══ INPUT ══

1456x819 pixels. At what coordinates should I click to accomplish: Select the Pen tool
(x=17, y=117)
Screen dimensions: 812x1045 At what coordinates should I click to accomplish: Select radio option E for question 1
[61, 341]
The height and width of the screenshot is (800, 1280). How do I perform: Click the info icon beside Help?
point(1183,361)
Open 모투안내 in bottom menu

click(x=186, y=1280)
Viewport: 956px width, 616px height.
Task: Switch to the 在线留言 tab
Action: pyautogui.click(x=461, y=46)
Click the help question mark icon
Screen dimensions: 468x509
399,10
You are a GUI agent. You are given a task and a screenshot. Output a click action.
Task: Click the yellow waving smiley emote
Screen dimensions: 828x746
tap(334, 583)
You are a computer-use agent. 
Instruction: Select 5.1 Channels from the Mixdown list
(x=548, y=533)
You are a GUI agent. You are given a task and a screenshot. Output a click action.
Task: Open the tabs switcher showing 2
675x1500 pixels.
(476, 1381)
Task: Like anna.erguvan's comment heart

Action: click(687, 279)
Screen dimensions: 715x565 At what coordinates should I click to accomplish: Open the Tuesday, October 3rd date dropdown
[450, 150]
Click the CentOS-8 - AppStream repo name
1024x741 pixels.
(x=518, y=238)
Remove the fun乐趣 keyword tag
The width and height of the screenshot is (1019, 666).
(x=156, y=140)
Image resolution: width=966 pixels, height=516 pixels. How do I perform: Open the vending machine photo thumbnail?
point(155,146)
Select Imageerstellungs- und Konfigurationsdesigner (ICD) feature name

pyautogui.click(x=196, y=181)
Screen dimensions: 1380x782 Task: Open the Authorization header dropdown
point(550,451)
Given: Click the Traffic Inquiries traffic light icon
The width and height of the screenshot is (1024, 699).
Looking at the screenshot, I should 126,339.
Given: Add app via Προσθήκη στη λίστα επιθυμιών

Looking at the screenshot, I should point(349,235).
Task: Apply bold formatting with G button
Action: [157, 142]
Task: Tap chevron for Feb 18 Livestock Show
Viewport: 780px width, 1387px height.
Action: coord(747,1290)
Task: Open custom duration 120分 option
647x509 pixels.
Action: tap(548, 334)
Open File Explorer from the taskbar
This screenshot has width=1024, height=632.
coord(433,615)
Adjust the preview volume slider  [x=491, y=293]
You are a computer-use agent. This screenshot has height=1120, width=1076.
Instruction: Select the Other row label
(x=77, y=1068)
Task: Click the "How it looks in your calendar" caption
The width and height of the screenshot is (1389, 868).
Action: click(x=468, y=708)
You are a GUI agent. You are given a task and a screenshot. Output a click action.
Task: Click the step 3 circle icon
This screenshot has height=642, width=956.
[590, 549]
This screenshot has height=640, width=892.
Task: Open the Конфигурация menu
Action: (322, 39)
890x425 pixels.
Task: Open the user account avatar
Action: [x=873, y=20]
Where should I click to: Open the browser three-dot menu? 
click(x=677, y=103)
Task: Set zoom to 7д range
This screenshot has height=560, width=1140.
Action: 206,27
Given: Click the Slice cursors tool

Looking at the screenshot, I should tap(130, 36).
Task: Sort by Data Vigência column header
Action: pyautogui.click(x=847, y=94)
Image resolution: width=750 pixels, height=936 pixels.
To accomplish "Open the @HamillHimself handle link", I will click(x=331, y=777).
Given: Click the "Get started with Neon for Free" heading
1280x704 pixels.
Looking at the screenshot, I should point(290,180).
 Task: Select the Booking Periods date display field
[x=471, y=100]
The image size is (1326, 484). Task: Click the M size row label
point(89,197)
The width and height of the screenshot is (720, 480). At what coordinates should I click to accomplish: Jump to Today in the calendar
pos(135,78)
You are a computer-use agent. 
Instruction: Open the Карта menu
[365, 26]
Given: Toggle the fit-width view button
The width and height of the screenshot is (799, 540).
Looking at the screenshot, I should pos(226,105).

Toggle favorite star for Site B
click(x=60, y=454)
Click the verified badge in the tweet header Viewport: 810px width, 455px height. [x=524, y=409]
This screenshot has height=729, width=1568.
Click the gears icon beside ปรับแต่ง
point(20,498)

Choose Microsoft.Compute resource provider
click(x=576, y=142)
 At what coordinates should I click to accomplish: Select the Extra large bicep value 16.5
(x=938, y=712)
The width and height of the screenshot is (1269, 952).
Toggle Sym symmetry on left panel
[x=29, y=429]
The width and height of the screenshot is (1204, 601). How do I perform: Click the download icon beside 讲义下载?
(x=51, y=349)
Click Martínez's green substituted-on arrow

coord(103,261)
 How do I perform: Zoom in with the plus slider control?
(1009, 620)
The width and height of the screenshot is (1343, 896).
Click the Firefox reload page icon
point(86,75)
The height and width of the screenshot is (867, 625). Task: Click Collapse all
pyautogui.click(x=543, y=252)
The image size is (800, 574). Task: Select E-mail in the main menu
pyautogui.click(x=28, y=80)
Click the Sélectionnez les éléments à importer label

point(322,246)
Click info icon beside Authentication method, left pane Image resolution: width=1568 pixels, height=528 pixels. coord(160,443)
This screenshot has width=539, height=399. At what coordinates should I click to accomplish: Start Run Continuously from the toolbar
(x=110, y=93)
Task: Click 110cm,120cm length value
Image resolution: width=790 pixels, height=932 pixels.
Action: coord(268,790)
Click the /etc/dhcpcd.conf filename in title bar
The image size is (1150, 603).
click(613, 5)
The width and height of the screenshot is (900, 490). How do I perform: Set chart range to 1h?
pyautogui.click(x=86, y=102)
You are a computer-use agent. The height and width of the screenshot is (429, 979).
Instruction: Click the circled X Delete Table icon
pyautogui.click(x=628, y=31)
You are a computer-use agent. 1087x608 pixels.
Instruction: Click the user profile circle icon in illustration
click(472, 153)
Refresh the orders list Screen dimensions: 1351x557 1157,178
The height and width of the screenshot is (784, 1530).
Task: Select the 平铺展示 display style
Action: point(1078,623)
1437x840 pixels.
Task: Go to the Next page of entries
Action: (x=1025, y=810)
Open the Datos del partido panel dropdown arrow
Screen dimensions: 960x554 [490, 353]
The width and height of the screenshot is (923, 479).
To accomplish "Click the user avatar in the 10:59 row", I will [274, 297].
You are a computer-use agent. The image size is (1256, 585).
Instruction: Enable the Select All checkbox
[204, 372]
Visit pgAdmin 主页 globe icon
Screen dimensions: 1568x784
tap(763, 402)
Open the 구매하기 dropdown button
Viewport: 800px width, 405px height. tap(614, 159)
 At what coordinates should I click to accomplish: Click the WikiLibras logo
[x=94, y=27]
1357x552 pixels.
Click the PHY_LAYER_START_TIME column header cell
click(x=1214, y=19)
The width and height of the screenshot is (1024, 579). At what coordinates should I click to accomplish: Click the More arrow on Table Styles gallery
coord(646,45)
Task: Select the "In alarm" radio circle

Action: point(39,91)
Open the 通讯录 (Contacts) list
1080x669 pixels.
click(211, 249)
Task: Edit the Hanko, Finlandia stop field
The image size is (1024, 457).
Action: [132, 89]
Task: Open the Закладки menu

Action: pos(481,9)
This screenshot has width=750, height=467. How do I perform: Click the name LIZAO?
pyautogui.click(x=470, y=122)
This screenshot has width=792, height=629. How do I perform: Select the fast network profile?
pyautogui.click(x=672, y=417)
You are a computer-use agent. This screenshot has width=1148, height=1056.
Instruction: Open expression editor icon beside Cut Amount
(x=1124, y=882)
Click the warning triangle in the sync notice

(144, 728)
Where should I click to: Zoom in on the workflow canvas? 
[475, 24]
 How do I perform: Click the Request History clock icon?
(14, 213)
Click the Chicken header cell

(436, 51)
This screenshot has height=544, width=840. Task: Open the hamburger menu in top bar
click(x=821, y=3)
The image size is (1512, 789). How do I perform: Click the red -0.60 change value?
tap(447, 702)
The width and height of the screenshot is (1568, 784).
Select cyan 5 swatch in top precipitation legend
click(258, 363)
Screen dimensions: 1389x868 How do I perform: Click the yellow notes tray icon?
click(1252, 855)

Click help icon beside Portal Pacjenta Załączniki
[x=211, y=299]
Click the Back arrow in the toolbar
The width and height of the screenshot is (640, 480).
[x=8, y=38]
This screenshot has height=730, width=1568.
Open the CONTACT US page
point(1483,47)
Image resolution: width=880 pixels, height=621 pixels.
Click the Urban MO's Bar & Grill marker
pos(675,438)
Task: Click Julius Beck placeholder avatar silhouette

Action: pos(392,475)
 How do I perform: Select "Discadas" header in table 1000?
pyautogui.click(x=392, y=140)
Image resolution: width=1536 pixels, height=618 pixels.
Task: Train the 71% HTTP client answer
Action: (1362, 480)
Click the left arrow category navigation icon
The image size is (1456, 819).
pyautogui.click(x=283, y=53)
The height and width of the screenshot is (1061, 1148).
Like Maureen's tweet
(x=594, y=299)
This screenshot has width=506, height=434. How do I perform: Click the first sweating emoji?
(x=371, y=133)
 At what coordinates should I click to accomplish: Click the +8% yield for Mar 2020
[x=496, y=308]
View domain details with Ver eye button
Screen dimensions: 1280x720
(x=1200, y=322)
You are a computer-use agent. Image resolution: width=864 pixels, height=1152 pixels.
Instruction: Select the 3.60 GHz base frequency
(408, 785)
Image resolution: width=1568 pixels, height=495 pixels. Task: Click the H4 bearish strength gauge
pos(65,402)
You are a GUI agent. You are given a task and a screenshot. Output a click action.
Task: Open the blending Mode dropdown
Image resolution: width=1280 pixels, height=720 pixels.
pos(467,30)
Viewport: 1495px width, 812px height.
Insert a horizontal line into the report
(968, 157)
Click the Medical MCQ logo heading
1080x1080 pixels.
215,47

═══

TASK DIRECTIONS: Reproduce the listing above exactly from the line containing "Viewport: 1495px width, 812px height." through its last line, with both of those lines included.

EXERCISE ANSWER:
Viewport: 1495px width, 812px height.
Insert a horizontal line into the report
(968, 157)
Click the Medical MCQ logo heading
1080x1080 pixels.
215,47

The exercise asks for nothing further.